Larissa Zimberoff Author of Technically Food: Silicon Valley’s Mission to Change What We Eat is on The Plantbased Business Hour with Elysabeth Alfano. We discuss how the Plant-based Foods and Alternative Proteins Industry has been under attack on health claims, repurchasing numbers and its strength and viability for the growth.
Are the critics right or is this a mask of negative campaigning for meat industry interests? It gets dicey.
Specifically, we discuss
- What major take-aways did she discover in researching the book?
- Are consumers concerned with technology in their food or are they OK with it?
- What are her thoughts on the great debate: are plant-based foods healthy?
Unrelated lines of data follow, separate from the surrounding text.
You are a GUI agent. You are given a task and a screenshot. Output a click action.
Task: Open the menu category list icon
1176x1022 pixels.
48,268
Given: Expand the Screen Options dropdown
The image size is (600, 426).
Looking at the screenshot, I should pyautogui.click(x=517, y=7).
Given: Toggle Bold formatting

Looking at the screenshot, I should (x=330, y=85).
- What will we need for mainstream adoption and will the negative press ever let up?
Below is short transcript from a highlight clip of our conversation.
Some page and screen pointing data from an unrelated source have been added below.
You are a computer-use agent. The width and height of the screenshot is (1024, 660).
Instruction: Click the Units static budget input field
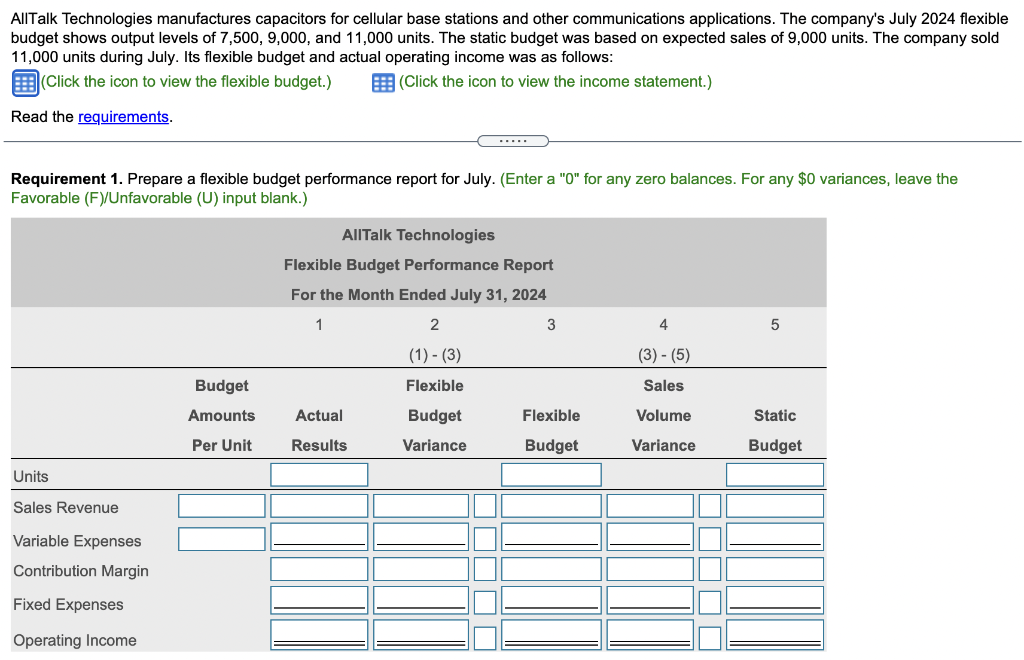(x=775, y=474)
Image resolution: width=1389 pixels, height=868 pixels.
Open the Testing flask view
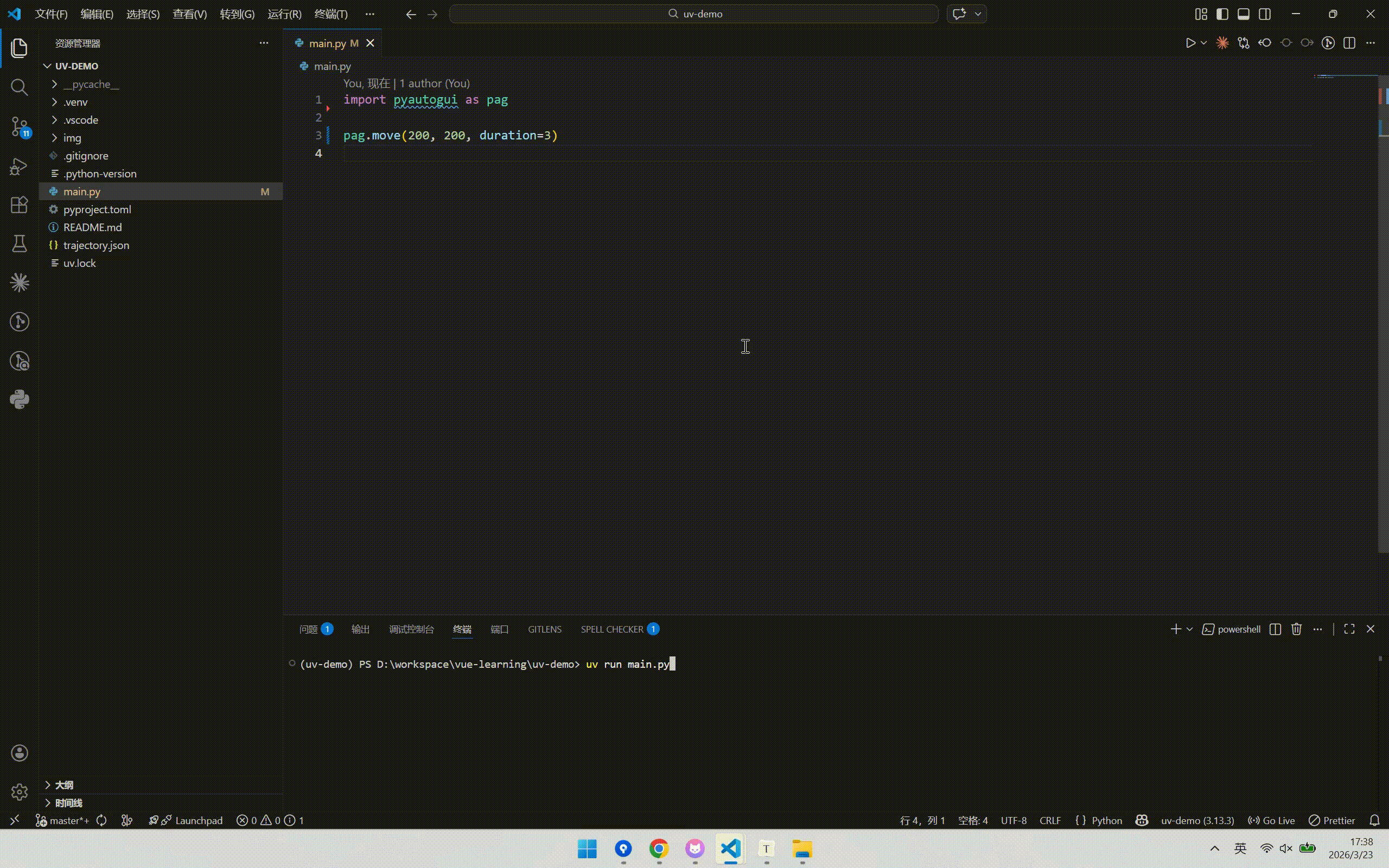tap(19, 244)
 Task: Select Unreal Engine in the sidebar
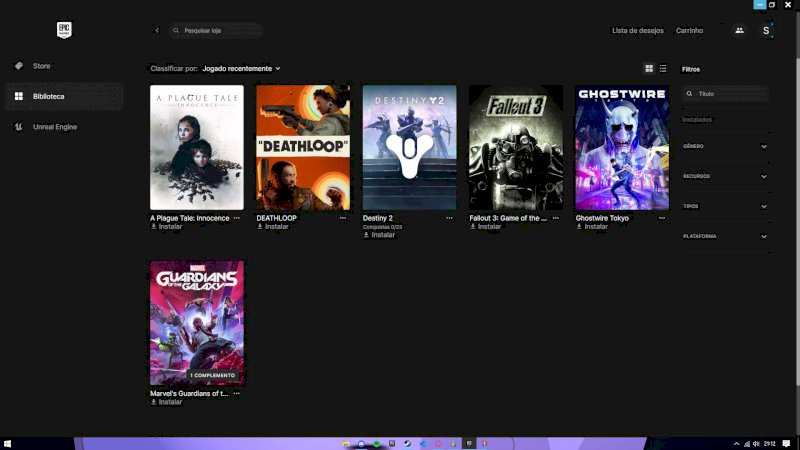pos(54,127)
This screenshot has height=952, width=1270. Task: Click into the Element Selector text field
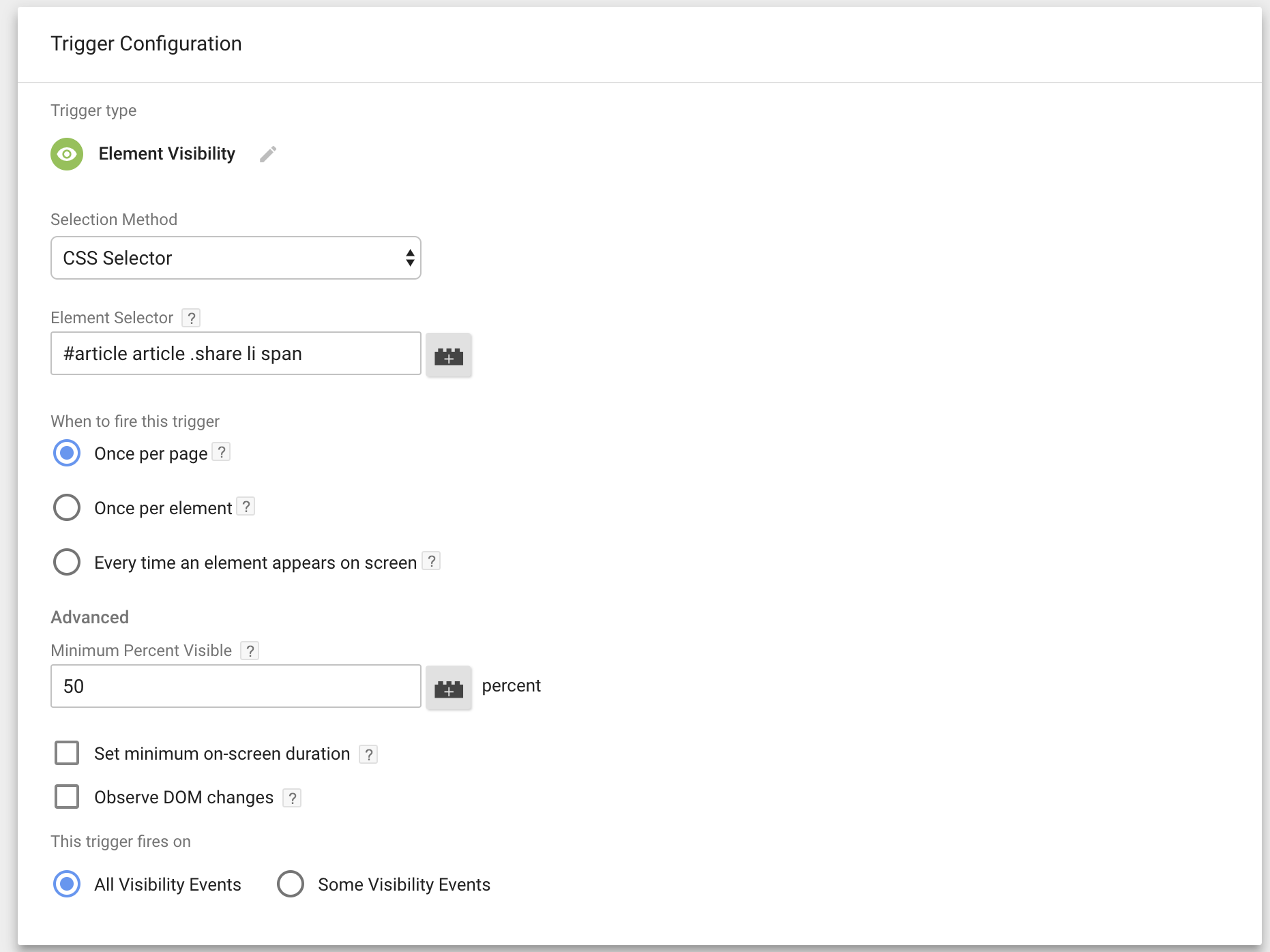pos(235,353)
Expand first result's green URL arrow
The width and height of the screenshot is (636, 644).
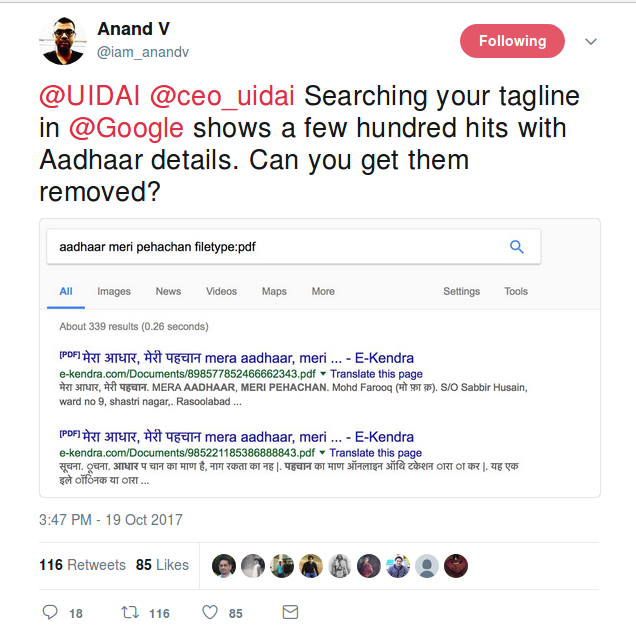[x=322, y=374]
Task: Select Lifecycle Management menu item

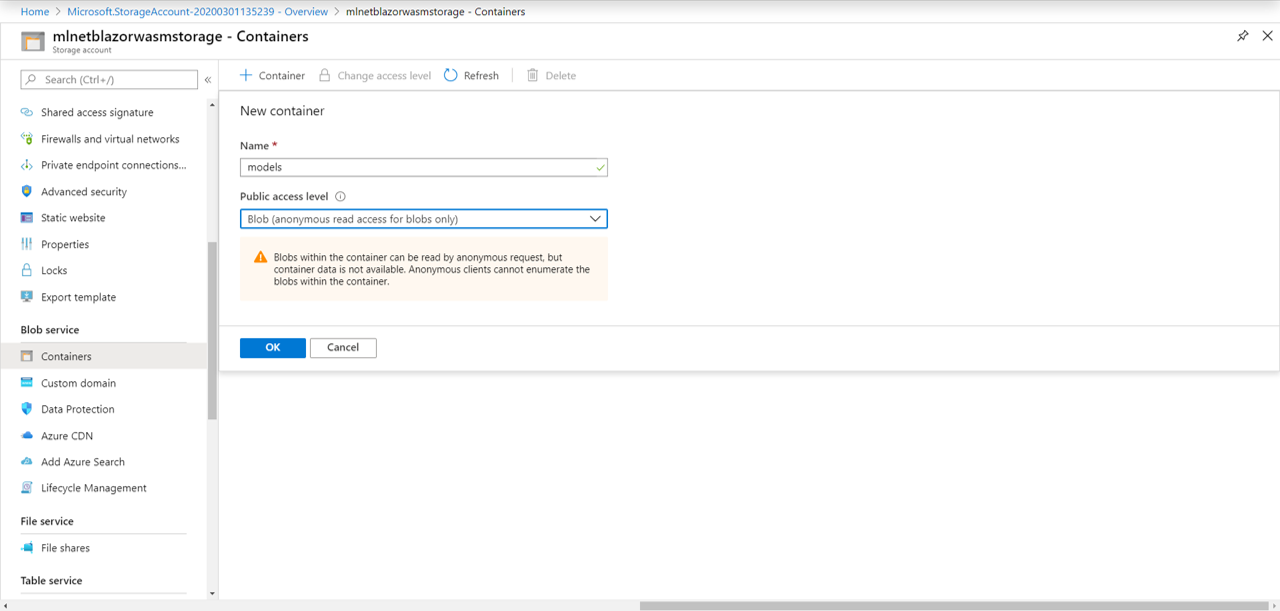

Elysabeth: I want to welcome my guest, Larissa Zimberoff. She’s the author of Technically Food: Silicon Valley’s Mission to Change What We Eat, but you probably also know her as a renowned and respected journalist.
Larissa, what do you think it will take for plant-based options to continue to grow?
Larissa Zimberoff: You know, Impossible had the right idea, right? They first went with chefs and they made it sort of foody and hard to get. And then eventually they moved to fine dining and restaurants and eventually it was to bars and everywhere across the country and now it’s at the supermarket and direct to consumers. Chefs are certainly some of the people to help make it more delicious and to make it more palatable and to make it more interesting and fun.
Pasta isn’t delicious until you’ve cooked it and added sauce and so we can’t just expect these foods to pop out of their cardboard box, be magically cooked and on my plate and have me walk away and think “that was amazing.” I have been sent so many products in my life and I’m still cooking it wrong. I’ve gotten mycelium chicken from Meati and mycelium steak from Meati or mycelium bacon and I’m not cooking it right. I’ve tried Hooray bacon and I’m still struggling to get it right and Prime Roots which makes it out of Koji Mushroom and I’m still struggling to make it right.
So, I think that we need more of these foods out in the real world. It is great that Impossible and Beyond are still working with the fast-food people. I am guilty of pointing to McDonald’s for doing a very bad job of launching McPlant, but what vacuum were they creating it in? Did anybody taste it? It’s terrible and I just don’t get it. Beyond makes a good burger and for McDonald’s to launch the McPlant and it’s terrible is like people not talking. So, we need more chefs involved, we need more sampling, and more collaboration. We need these foods to be out in the wild at concerts and festivals and get people to try it. Give it away for free. The government could give subsidies to all these companies and we could give it away free for people to try it. You know, I’m okay with that.